J'ai fait d'autres recherches depuis que je me suis remise au travail. Vous aurez au moins trois autres occasions de faire connaître votre point de vue au sujet du règlement. Comme vous le savez, l'élaboration du règlement est en cours et je crois savoir qu'il ne sera finalisé qu'en juin. Toutefois, la version qui sera produite alors ne constituera encore qu'une ébauche qui fera l'objet de consultations avec l'industrie et les autres intéressés. Ensuite, on passera à l'étape de la publication préalable du texte révisé dans la Gazette du Canada. Les gens disposeront alors de 60 jours pour présenter des observations. Puis le texte sera officiellement publié dans la Gazette, et il y aura un autre délai de 30 jours pour formuler des commentaires. Ainsi, l'industrie et les autres intéressés auront trois autres occasions d'exprimer leur point de vue sur le règlement.

Le président: Le règlement ne doit-il pas ensuite être renvoyé au Comité mixte permanent du Sénat et de la Chambre des communes chargé de l'examen de la réglementation?

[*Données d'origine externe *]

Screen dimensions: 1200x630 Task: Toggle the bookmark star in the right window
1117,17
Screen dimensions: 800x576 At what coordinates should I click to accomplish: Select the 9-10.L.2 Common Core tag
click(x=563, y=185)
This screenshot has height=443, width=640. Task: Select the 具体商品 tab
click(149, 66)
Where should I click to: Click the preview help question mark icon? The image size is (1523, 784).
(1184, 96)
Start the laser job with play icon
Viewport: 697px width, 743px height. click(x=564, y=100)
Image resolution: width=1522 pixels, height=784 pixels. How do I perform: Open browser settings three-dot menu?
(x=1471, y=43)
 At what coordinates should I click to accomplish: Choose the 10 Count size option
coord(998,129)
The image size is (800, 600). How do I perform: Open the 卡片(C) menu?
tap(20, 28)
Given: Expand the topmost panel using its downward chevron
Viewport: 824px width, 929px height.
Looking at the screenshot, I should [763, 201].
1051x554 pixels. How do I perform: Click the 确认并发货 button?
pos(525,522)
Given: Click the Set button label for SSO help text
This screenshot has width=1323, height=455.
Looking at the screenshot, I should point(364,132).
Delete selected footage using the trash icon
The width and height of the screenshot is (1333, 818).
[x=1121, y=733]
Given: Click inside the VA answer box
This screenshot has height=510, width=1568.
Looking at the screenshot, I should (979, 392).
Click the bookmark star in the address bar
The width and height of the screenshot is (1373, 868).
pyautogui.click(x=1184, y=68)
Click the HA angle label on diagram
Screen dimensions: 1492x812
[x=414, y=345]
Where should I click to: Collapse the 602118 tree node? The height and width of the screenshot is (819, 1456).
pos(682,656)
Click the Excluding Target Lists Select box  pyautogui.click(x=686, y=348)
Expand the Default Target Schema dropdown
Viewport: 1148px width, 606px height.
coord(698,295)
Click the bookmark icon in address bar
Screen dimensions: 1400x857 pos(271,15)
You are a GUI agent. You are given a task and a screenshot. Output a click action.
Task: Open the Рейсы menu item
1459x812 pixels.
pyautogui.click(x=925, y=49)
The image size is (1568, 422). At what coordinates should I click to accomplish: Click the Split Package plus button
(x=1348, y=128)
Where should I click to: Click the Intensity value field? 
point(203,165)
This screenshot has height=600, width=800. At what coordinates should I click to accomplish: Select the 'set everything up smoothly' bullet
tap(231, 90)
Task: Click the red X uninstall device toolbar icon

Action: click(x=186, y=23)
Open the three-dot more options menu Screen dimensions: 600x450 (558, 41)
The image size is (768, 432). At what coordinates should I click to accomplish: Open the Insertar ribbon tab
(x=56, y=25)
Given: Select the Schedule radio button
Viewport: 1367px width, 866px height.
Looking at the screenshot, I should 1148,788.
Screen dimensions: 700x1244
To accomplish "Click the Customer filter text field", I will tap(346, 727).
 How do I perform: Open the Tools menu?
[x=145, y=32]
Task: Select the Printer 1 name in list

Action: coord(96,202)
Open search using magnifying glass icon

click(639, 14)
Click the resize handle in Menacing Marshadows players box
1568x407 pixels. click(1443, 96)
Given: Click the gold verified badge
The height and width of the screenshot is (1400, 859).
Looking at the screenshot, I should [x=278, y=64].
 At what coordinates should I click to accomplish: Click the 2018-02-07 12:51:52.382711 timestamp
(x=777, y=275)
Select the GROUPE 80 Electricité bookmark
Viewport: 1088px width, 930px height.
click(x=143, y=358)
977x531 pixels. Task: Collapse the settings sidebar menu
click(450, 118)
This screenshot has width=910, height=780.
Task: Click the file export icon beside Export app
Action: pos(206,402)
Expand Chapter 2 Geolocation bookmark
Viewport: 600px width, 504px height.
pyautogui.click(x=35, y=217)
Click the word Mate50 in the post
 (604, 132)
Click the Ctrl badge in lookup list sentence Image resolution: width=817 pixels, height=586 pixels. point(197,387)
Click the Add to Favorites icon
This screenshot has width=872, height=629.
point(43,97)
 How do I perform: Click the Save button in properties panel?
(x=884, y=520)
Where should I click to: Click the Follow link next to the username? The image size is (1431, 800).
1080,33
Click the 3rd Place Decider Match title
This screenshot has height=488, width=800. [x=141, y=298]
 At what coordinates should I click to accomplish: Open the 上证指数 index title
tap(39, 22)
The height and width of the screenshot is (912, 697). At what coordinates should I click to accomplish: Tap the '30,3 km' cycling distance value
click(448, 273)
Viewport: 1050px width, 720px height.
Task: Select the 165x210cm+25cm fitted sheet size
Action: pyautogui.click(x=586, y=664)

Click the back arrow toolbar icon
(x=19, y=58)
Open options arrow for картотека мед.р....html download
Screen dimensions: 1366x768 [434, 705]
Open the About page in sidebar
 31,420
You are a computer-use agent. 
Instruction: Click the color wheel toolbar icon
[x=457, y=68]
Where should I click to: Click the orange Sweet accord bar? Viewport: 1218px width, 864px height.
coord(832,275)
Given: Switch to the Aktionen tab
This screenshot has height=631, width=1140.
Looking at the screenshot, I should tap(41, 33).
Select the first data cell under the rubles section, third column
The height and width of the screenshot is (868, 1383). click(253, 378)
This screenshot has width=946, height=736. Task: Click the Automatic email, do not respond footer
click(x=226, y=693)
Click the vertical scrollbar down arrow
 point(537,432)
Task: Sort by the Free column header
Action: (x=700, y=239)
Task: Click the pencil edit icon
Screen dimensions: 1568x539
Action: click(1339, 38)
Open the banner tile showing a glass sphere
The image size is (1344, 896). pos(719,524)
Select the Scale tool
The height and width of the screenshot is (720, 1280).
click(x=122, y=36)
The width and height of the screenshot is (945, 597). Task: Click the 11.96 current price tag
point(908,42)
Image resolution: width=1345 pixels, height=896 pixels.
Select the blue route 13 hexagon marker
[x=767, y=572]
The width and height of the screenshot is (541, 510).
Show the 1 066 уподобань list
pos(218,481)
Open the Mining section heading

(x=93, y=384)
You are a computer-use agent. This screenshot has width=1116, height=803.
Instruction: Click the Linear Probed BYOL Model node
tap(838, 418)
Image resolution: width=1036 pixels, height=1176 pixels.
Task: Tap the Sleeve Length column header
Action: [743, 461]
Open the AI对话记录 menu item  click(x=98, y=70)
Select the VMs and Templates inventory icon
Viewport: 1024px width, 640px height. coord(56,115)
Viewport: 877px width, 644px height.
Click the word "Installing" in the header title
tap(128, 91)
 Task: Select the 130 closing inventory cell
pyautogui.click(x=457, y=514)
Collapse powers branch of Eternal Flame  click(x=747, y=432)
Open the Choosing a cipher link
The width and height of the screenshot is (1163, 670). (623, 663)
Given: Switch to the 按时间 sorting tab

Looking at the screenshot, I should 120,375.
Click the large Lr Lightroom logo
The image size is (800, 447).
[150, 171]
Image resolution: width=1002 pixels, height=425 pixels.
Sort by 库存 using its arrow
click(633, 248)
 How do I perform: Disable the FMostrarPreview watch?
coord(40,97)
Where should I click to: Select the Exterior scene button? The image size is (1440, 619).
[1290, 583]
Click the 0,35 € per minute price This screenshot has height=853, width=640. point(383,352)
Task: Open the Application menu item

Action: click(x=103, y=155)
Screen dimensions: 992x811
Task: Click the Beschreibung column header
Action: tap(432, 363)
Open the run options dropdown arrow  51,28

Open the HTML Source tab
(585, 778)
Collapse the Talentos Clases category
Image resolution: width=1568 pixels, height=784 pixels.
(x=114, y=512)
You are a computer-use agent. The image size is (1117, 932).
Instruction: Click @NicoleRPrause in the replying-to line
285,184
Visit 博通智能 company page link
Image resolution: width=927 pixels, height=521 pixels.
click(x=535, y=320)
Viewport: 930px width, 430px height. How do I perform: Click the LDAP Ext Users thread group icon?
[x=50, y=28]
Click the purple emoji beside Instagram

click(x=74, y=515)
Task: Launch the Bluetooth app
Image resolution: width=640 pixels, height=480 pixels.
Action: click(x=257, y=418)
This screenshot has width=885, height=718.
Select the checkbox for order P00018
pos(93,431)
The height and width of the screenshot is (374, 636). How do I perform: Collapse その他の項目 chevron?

Le sénateur Christensen: Le règlement irait au Comité mixte permanent d'examen de la réglementation une fois que le projet de loi aura été adopté et que le règlement aura été finalisé. À ce stade, il y a une liste de 13 critères, qui constituera en fait une quatrième occasion pour l'industrie et les intéressés de faire connaître leurs préoccupations au sujet du règlement. Si on n'a pas satisfait à l'un quelconque des 13 critères, le comité peut recevoir des mémoires. Même s'il ne fait pas comparaître des témoins, il peut examiner des mémoires.

La version du règlement présentée en même temps que l'avant-projet de loi est loin d'être définitive. Il était inhabituel de rendre public le projet de loi avant son dépôt à la Chambre. Il était également inhabituel d'y inclure une version du règlement et des délais. Je sais que cela a causé beaucoup de difficultés. En rétrospective, cette décision n'était peut-être pas la meilleure à prendre car elle a occasionné de nombreux problèmes pour les gens.

Au sujet de l'exploitation des placers, vous avez parlé des interventions et de la possibilité pour les demandeurs de prendre connaissance des arguments des autres intervenants. Pourtant, le règlement exige de rendre publics tous les documents présentés à l'Office.

Mme Ledwidge: À l'heure actuelle, l'Office des eaux du territoire du Yukon transmet automatiquement tous les documents au demandeur. En général, les demandeurs ne savent pas à qui s'adresser pour obtenir cette information.

Nous souhaitons que la procédure soit plus facile pour le demandeur et mette à sa disposition des copies de toutes les lettres d'intervention. Ainsi, il aurait la possibilité de réfuter certains arguments sans avoir à faire de longues recherches pour les trouver.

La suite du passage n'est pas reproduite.